YerArseInParsley · 15/07/2023 13:36

All the people saying can u get a second car or can he drop u off at work and he has the car for the day, seriously? Ffs it's one day. He needs to grow the f up.

Chickenpie35 · 15/07/2023 16:20

UrsulaIsMyQueen · 14/07/2023 09:58

I’m pretty sure the DH has his own mind and could choose to stay at home with the child if he wanted to.

Sure he does. My the sounds of her myself and other people don't feel he actually can use his own mind or choices.

Twentytwothousand · 15/07/2023 17:50

This is putting the responsibility for your husband’s relationship with your son on you. My husband has almost zero relationship with our younger son. All questions go via me, they have never ever done anything together unless I’ve organised it. My husband sulked at having to go to places like Centerparcs. Wouldn’t come to Disney. Unsurprisingly now he’s a young adult his relationship is with me, not his dad. They just need to hang out together- it doesn’t have to be structured. Most kids don’t “do” much with their parents do they. They just chat, introduce them to the world, have a hot chocolate for a treat, answer their questions. Perhaps he’s overthinking it?

Throwawaygh · 15/07/2023 18:04

I have a similar issue with my partner, he works off shore 3 weeks on, 3 off and we only have 1 car. When he’s at home he does the school run (less than a mile) if our 5 yr old isn’t in childcare and I use the car to get to work. He has the option to walk to my work after and use the car but doesn’t always take it and he uses the car most evenings when I get home to go and see his friends. He whinges about not being able to get out in the holidays and wants a second car, but since I paid for and finance the one we have and he refuses to save money, I refuse to pay for a second one.
You’ve given him options, it’s not your fault he doesn’t like any of them. He needs to find a solution he can live with.

SharonBe · 15/07/2023 18:38

Ignore him or tell him to put his big boy pants on! It's one day a week.

Practically:

He could drop you off one day a month for a change.

Get a cycle and trailer.

Take the bus into town then get another going somewhere else? If DS likes the bus ride just go on a tour. If they see a new park get off the bus! (He could actually plan all this but make it seem spontaneous for your son).

Baking/cooking at home. Possibly take the bus into town to buy ingredients.

Crafts - make cards and gifts. Even if OH is doing all the actual work just now your son can add handprints etc.

Games in the garden.

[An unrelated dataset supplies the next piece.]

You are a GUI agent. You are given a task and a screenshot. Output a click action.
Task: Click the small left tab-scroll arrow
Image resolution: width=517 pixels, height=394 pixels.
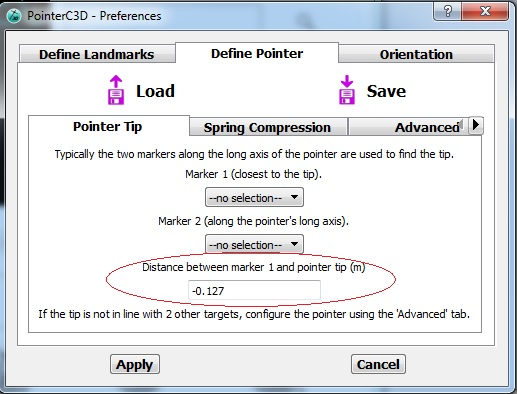click(x=462, y=123)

Paddling pool on warm days.

He doesn't need to do the same thing every week so it's never boring for either of them!

laylababe5 · 15/07/2023 18:47

cestlavielife · 13/07/2023 23:10

He doesnt love and adore him
If he cannot be bothered to do something your son likes to do and put child first

But given you belive he loves and adores him then
Carry on with your day say nothing leave them to it
He will figure it out

Judgey much? I don't see how you can assume that from a few lines.

Greenshed · 15/07/2023 18:51

He doesn’t want to waste the petrol money? I’m afraid that doesn’t make sense - if he got another car, he’d be using petrol to run it, plus all the extra costs associated with owning another car would surely cost a heck of a lot more that running you to work and back again on that one day a week.